> _TASK OBJECTIVE_: Output exactly the lines between the one holding "The width and height of the screenshot is (1676, 844)." and the last line of the data below, both of those lines included.

> _Collected data_:
+-------+
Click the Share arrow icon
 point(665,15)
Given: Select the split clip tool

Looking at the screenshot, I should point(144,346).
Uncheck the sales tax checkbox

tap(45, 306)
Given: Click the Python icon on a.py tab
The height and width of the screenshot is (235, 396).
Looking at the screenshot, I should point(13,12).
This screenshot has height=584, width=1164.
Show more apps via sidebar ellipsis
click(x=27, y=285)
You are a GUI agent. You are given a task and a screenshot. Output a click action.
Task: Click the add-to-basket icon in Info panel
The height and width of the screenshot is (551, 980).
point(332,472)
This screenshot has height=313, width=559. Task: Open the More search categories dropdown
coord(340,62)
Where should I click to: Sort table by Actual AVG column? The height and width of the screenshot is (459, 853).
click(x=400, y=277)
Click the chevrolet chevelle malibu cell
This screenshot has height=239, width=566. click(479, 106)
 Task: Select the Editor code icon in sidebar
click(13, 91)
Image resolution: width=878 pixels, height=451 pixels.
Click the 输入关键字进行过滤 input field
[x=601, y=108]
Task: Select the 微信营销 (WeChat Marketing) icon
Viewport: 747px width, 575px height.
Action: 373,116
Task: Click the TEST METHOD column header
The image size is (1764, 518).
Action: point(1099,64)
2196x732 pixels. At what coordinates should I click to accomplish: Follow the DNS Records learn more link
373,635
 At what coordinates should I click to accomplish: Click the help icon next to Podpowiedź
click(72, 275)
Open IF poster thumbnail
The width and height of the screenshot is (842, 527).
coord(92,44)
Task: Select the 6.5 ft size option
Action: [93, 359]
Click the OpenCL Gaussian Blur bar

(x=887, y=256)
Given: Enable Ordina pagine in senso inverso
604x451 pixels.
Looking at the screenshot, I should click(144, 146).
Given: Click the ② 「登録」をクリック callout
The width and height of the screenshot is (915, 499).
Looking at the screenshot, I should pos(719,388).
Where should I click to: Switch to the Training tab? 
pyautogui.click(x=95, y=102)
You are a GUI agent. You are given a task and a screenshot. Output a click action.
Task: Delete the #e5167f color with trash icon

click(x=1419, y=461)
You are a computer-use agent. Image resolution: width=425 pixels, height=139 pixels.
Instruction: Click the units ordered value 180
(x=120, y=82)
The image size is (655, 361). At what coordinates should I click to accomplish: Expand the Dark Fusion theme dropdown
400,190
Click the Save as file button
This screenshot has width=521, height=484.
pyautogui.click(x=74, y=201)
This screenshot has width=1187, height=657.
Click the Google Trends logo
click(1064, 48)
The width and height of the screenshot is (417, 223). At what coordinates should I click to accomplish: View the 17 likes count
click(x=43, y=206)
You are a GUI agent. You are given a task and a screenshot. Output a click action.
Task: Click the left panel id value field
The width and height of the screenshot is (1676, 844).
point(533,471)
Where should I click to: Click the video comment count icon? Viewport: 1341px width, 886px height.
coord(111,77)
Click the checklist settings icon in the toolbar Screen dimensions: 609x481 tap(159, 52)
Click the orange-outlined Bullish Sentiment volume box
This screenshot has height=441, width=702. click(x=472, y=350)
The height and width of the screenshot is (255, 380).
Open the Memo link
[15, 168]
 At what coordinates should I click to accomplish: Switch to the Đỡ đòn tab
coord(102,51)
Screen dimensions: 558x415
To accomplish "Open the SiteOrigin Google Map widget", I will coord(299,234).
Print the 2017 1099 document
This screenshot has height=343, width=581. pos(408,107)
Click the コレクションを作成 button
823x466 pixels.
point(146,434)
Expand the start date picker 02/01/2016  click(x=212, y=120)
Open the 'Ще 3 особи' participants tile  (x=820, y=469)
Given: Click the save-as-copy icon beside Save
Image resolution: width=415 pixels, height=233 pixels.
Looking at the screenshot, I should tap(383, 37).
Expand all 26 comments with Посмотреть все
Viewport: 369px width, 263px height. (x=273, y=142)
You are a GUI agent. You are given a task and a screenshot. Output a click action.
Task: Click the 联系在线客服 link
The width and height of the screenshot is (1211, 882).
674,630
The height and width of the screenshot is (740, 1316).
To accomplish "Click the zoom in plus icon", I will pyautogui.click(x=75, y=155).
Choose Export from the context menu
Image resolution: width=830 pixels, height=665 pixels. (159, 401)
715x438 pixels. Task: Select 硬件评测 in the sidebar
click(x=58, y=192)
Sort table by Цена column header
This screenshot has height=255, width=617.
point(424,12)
+-------+
> _OUTPUT OF THE TASK_:
The width and height of the screenshot is (1676, 844).
point(533,471)
Where should I click to: Click the video comment count icon? Viewport: 1341px width, 886px height.
coord(111,77)
Click the checklist settings icon in the toolbar Screen dimensions: 609x481 tap(159, 52)
Click the orange-outlined Bullish Sentiment volume box
This screenshot has height=441, width=702. click(x=472, y=350)
The height and width of the screenshot is (255, 380).
Open the Memo link
[15, 168]
 At what coordinates should I click to accomplish: Switch to the Đỡ đòn tab
coord(102,51)
Screen dimensions: 558x415
To accomplish "Open the SiteOrigin Google Map widget", I will coord(299,234).
Print the 2017 1099 document
This screenshot has height=343, width=581. pos(408,107)
Click the コレクションを作成 button
823x466 pixels.
point(146,434)
Expand the start date picker 02/01/2016  click(x=212, y=120)
Open the 'Ще 3 особи' participants tile  (x=820, y=469)
Given: Click the save-as-copy icon beside Save
Image resolution: width=415 pixels, height=233 pixels.
Looking at the screenshot, I should tap(383, 37).
Expand all 26 comments with Посмотреть все
Viewport: 369px width, 263px height. (x=273, y=142)
You are a GUI agent. You are given a task and a screenshot. Output a click action.
Task: Click the 联系在线客服 link
The width and height of the screenshot is (1211, 882).
674,630
The height and width of the screenshot is (740, 1316).
To accomplish "Click the zoom in plus icon", I will pyautogui.click(x=75, y=155).
Choose Export from the context menu
Image resolution: width=830 pixels, height=665 pixels. (159, 401)
715x438 pixels. Task: Select 硬件评测 in the sidebar
click(x=58, y=192)
Sort table by Цена column header
This screenshot has height=255, width=617.
point(424,12)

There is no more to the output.